Tony Hawk’s Pro Skater HD Review (Xbox 360)
Tony Hawk may well be retired from the extreme sport of skateboarding, but like Tom Clancy and “his” series of games, that hasn’t stopped the Hawk from getting his name splashed all over Activision’s eponymous skateboarding franchise.
If history has taught us anything, it’s that branding is not a mark of excellence and that understated is usually better; you need only look at the last entries into the series and the landfill site now inundated with plastic skateboard peripherals.
Tony Hawk’s Pro Skater HD is refreshing in a new old fashioned way. While newcomers may snarl at the simplistic nature of pulling off crazy moves, ever since EA answered back with the Skate franchise, it still holds quite a deal of challenge.

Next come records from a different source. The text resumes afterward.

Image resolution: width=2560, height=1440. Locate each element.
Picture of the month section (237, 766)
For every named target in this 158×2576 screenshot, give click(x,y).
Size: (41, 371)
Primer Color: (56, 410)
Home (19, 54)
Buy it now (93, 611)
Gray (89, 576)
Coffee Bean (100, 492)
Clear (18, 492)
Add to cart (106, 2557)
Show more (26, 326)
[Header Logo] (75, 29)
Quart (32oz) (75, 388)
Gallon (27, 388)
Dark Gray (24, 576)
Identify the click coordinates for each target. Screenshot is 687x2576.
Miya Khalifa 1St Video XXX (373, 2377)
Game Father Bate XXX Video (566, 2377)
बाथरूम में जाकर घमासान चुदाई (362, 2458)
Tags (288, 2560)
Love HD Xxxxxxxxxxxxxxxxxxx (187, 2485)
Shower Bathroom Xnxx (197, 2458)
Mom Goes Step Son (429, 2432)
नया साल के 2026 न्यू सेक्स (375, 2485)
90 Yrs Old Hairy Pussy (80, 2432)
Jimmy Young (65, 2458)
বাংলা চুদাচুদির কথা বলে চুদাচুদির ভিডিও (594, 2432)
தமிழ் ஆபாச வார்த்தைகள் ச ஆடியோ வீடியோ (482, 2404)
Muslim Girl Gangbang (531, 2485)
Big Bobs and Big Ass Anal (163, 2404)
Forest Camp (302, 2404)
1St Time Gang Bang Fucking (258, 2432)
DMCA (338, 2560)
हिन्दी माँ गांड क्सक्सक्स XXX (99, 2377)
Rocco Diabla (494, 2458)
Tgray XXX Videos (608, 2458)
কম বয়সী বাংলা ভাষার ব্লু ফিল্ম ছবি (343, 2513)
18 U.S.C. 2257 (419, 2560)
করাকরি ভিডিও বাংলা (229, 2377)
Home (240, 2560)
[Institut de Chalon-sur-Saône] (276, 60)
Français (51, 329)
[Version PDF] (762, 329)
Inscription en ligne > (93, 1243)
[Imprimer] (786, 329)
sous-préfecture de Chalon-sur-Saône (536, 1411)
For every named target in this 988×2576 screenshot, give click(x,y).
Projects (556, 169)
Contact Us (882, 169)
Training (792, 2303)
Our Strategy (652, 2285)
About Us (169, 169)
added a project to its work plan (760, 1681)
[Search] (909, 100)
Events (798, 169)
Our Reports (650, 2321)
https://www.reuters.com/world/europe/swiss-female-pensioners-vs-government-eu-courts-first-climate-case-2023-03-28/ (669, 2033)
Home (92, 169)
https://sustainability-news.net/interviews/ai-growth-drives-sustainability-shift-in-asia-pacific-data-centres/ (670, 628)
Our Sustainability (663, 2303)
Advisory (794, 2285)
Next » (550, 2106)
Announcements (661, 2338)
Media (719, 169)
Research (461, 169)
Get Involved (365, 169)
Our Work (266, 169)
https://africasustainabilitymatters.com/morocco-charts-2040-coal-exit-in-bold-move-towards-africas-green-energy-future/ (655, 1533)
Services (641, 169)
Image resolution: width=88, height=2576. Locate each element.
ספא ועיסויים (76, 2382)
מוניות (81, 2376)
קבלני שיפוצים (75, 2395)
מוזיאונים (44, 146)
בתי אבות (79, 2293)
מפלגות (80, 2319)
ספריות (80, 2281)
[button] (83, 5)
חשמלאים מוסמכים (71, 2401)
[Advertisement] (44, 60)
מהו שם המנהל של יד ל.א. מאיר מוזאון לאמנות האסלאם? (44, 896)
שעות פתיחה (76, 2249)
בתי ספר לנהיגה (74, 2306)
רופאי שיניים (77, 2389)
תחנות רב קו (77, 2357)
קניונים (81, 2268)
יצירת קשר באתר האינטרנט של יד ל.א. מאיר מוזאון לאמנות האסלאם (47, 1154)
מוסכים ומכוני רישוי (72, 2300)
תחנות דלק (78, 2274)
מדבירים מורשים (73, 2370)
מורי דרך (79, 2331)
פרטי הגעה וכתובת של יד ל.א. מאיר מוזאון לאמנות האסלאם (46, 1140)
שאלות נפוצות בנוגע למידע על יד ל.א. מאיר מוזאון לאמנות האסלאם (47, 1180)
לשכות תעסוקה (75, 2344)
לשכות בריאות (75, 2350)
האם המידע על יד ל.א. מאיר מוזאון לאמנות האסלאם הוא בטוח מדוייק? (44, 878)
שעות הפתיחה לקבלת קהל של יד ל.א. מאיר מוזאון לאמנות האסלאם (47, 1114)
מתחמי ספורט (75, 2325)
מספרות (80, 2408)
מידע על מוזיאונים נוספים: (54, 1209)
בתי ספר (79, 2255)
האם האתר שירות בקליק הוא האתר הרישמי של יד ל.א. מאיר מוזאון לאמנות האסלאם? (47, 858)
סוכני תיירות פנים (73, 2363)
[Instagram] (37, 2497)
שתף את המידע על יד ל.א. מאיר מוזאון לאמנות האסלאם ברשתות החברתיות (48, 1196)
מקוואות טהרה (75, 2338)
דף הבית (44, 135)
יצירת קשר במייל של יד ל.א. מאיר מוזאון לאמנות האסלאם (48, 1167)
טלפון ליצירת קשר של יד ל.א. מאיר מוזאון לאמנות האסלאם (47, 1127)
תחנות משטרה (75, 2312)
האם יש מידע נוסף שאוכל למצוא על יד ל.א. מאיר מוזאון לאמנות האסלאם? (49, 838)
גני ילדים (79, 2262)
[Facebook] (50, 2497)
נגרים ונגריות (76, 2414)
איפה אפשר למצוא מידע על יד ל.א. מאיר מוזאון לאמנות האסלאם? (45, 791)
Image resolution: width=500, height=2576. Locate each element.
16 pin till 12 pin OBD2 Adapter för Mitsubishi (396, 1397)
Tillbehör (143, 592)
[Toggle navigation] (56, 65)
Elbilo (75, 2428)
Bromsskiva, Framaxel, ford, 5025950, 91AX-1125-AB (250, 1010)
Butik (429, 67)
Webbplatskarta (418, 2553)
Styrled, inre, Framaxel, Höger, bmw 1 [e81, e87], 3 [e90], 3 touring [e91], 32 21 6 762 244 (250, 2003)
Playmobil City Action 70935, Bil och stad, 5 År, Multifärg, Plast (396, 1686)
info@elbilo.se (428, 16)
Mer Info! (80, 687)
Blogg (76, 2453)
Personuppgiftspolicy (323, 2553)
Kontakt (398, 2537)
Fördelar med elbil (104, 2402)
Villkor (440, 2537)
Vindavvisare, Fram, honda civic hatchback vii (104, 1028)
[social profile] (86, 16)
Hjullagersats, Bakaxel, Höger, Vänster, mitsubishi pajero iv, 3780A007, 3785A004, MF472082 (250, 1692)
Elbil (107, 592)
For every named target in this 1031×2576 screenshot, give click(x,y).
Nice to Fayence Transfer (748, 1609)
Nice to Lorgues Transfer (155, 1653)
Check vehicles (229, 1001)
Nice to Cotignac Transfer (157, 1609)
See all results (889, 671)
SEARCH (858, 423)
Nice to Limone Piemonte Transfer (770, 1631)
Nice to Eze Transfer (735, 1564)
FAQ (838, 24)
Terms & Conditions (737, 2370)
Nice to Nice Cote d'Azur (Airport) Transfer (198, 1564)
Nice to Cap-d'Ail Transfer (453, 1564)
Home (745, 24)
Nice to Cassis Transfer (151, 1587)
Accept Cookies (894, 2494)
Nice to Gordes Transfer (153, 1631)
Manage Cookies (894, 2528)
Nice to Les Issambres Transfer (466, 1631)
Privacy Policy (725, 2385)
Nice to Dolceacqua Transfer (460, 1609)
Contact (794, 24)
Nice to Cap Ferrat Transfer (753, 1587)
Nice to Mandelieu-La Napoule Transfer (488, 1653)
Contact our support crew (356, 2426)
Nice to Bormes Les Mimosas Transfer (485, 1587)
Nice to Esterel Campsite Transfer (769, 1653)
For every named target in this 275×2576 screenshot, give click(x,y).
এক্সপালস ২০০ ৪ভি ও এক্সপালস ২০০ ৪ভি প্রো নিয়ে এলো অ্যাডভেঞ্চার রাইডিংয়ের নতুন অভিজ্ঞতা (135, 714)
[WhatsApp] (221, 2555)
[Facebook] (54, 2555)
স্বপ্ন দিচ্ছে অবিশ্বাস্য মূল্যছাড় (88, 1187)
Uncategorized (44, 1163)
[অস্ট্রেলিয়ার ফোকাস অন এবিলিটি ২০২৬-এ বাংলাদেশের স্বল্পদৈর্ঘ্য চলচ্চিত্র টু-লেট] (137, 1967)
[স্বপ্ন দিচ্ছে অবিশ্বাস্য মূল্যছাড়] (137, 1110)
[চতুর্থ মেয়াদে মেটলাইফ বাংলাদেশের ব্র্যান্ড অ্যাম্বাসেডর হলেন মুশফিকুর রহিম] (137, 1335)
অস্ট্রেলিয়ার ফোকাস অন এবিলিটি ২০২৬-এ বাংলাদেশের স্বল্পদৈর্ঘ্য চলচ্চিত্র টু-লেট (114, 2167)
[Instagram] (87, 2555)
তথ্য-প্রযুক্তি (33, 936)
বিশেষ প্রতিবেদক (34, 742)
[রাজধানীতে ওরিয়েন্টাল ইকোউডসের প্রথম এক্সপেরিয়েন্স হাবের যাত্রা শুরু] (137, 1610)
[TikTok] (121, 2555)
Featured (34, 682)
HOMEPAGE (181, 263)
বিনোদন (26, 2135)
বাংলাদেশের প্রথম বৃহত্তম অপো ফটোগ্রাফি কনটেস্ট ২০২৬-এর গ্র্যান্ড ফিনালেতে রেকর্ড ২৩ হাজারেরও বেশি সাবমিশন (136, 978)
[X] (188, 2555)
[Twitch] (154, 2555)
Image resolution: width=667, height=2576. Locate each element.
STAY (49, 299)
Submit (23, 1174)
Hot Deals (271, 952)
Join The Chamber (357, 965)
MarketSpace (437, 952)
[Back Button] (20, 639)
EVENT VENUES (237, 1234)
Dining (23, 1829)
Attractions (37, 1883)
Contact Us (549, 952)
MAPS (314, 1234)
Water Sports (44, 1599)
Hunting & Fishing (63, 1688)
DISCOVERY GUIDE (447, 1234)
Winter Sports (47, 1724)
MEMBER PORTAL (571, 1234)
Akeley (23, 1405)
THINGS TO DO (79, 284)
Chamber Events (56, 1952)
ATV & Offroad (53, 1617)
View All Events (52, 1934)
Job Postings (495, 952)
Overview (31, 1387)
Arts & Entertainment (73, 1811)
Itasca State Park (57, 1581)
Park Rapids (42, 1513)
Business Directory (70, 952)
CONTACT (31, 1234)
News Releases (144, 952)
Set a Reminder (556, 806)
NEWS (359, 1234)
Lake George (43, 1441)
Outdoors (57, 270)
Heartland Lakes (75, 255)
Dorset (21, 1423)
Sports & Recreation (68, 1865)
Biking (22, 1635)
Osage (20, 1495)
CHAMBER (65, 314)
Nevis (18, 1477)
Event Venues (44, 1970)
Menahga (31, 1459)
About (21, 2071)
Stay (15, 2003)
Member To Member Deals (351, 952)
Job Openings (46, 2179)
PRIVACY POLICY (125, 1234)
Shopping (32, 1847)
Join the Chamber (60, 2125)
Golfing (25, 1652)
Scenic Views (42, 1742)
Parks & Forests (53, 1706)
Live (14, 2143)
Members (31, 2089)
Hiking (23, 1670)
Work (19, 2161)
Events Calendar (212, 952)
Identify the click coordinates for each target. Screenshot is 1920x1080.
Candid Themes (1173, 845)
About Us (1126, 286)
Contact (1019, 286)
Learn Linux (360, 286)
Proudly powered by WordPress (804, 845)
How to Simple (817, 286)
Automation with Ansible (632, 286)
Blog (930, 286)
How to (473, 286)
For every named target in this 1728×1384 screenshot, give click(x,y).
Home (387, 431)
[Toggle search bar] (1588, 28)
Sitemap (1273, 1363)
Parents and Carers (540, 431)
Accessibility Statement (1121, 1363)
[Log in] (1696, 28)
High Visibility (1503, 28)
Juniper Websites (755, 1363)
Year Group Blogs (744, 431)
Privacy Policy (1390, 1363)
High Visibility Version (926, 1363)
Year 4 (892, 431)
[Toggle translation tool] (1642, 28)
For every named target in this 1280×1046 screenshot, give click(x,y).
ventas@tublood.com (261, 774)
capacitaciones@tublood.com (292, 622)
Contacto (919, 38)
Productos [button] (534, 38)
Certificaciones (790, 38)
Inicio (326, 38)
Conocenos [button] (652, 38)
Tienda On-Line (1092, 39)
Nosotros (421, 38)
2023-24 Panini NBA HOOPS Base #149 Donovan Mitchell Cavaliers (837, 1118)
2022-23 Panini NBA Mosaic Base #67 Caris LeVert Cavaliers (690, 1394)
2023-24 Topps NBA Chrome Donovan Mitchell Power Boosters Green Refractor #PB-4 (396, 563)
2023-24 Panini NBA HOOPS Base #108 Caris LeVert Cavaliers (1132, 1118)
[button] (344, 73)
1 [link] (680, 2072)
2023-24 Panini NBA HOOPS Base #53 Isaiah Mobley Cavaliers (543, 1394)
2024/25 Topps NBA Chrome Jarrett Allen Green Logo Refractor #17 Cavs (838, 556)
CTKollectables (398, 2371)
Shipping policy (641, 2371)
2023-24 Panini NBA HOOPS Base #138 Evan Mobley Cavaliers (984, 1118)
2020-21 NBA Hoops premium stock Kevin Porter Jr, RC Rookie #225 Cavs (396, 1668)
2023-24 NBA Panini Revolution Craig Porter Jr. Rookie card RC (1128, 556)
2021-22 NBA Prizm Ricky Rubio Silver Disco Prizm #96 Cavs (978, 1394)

The game is a mash-up of the first two games, and picks some of the best levels, but clearly not all the fan favourites. After all, you need to have some content to make up DLC packs.
While later installments allowed players to pull off ridiculous high score runs that far exceed anything seen in the original titles (all thanks to the revert-to-manual trick that keeps half pipe combos going for an eternity), THPSHD keeps the original formula and forces players to land their own tricks with no assistance.
It’s a shock to the system, but veterans of the series will fall back into their old ways in no time, and they’ll be grinding up the levels and exploring the secret areas that they loved so much. It’s a game that makes you work for your points.
It’s clear that the developers weren’t ignorant of the masses who prefer waypoints, and a little handholding, and so they saw fit to include a handy map that details the secrets, collectibles and gaps in each level. Purists may vent, but this is a release trying to grab the attention of a younger audience.
The classic multiplayer game modes are still intact and it’s always great to pit your skills against someone with as much love for the classic as you do. The option for online player doesn’t harm the longevity of the game either.
Slapping a fresh lick of paint over the game has worked wonders and it’s as bright and vibrant a game as always. There’s love in this conversion, something of a rarity in the market of HD remakes, and it shows.
THPSHD is a pure and honest slice of humble pie for anyone looking for an easy ride, but it’s also a fantastic piece of gaming history all prettied up. It may not have aged as well as some would have liked to think (it’s gameplay and mechanics are quite dated at this point), but it’s a game that brings with it a sense of nostalgia.
Who knows, perhaps this remake will spawn a real sequel for the franchise, and everyone can forget about Ride and its gimmicky controller.